BACAAN:
Kekuatan Hukum terhadap Hasil dari Sistem Verifikasi Legalitas Kayu (SVLK)
Hasil dari proses verifikasi ini adalah
suatu dokumen sertifikasi SVLK yang berarti bahwa legalitas produk
kayu dari unit managemen bersangkutan telah diverifikasi pada periode
tertentu (direncanakan selama 3 tahun).
Namun, dokumen sertifikasi tersebut
tidak memiliki kekuatan hukum sebagai bukti legalitas produk kayunya.
Apabila suatu unit manajemen yang telah memperoleh sertifikasi dari
sistem verifikasi legalitas kayu kemudian pada suatu saat ternyata
peredaran produk kayu bersangkutan tidak disertakan dokumen-dokumen
kayu (skshh), maka produk kayu dari unit manajemen bersangkutan
diindikasikan tidak legal (illegal). Dokumen sertifikasi
tersebut dengan sendirinya tidak dapat digunakan oleh Unit Managemen
bersangkutan untuk dipakai sebagai bukti legalitas bahan produknya.
Dokumen sertifikasi tersebut hanya membuktikan bahwa pada periode
tertentu keabsahan legalitas produk kayu dari unit managemen telah
diverifikasi. Dokumen sertifikasi tersebut lebih berguna untuk
kepentingan pasar, yaitu untuk meyakinkan kepada pihak pembeli bahwa
legalitas kayu yang dijual telah dilakukan verifikasi.

DATA LATIHAN:
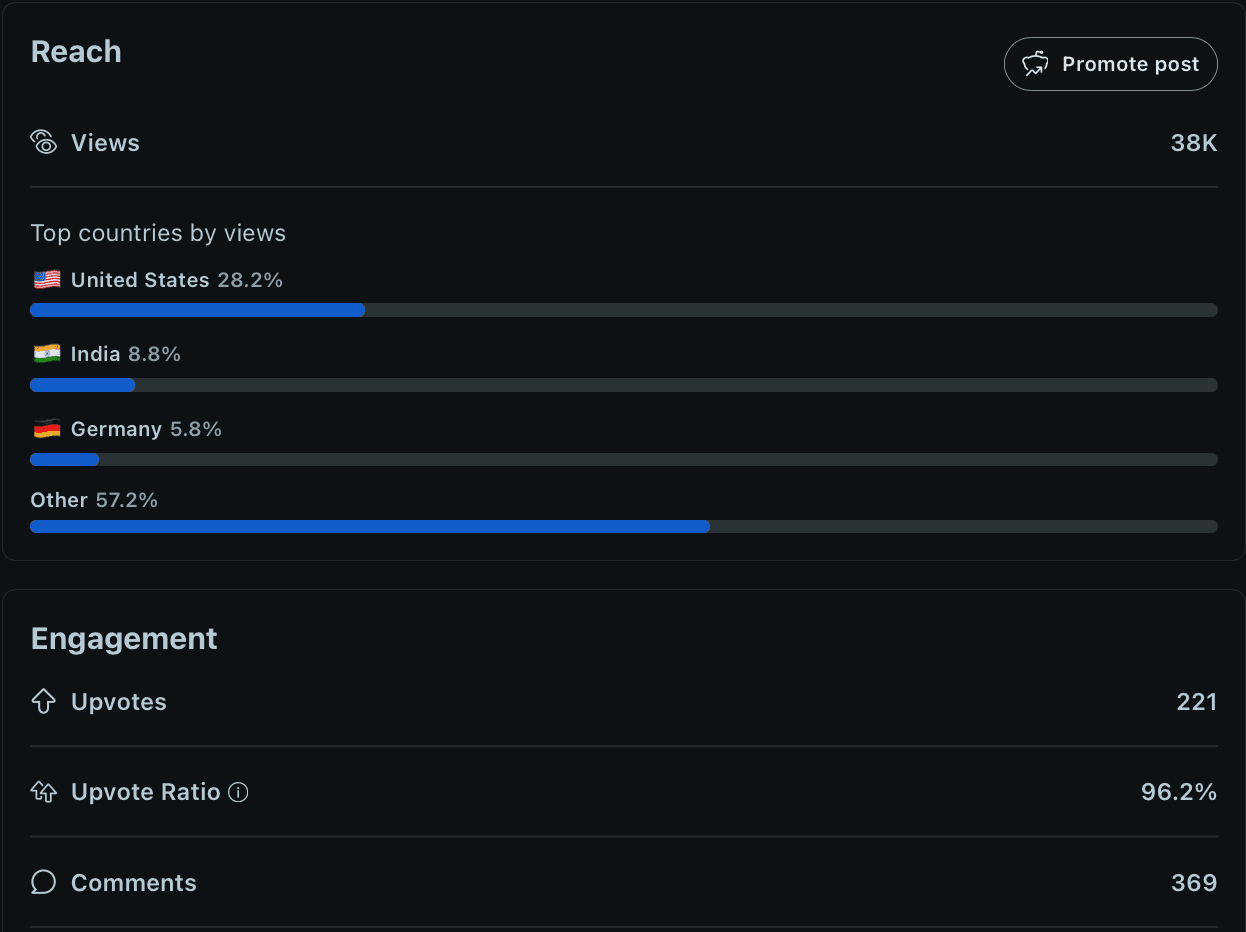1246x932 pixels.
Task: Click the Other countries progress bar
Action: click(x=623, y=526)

==

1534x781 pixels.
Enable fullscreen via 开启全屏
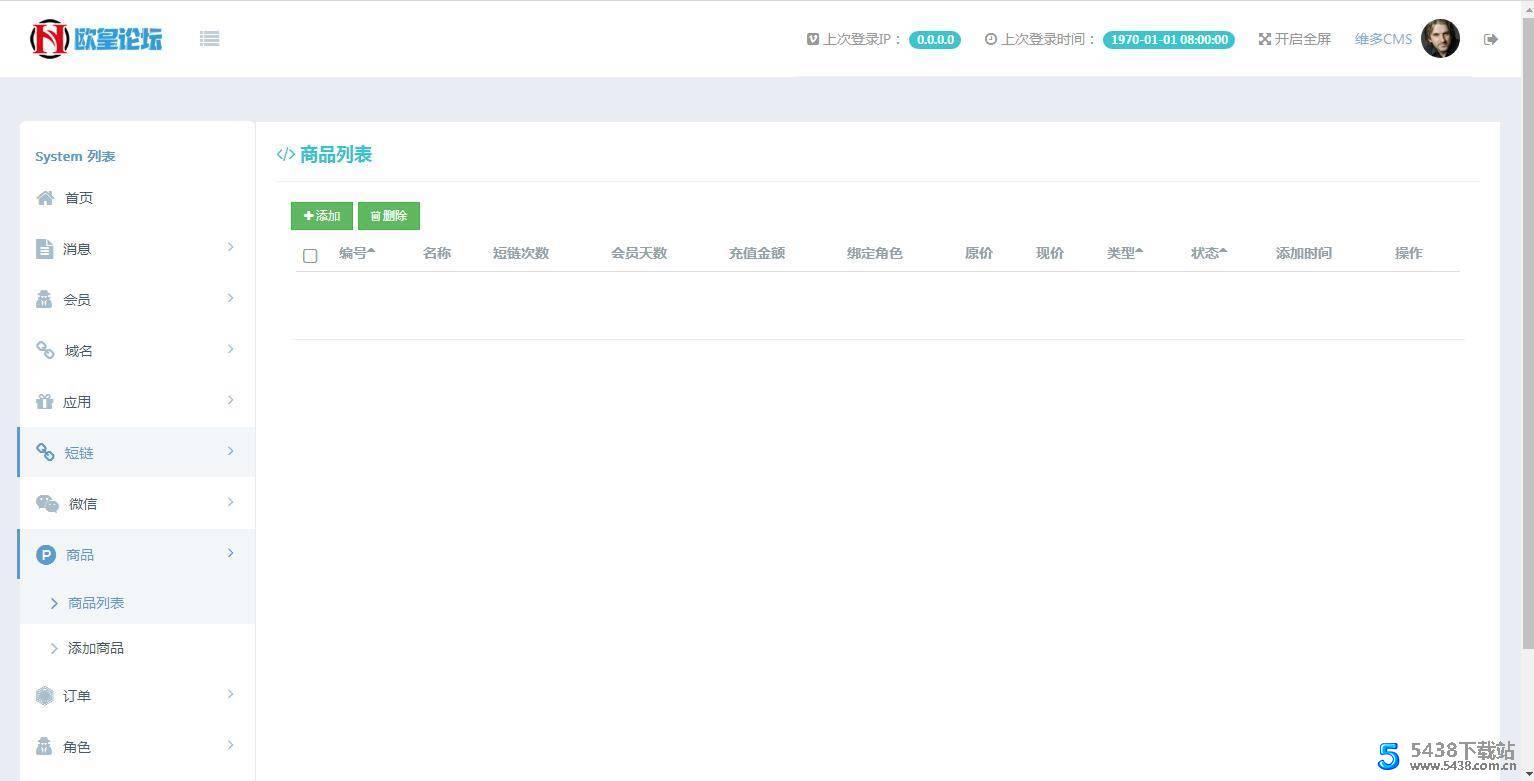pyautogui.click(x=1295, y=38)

TUGAS LATIHAN:
[a] Menurut bacaan tentang SVLK, berapa lama periode verifikasi yang direncanakan?
[b] Ketik ulang bagian baris data mulai dari baris yang memuat "1246x932 pixels." sampai baris yang memuat "Action: click(x=623, y=526)", kedua ujungnya ikut disertakan. Jangan masukkan gambar ke dalam jawaban.
Bacaan dan baris-baris data merupakan dua bahan yang terpisah satu sama lain.

JAWABAN:
[a] Periode verifikasi direncanakan selama 3 tahun.

[b]
1246x932 pixels.
Task: Click the Other countries progress bar
Action: click(x=623, y=526)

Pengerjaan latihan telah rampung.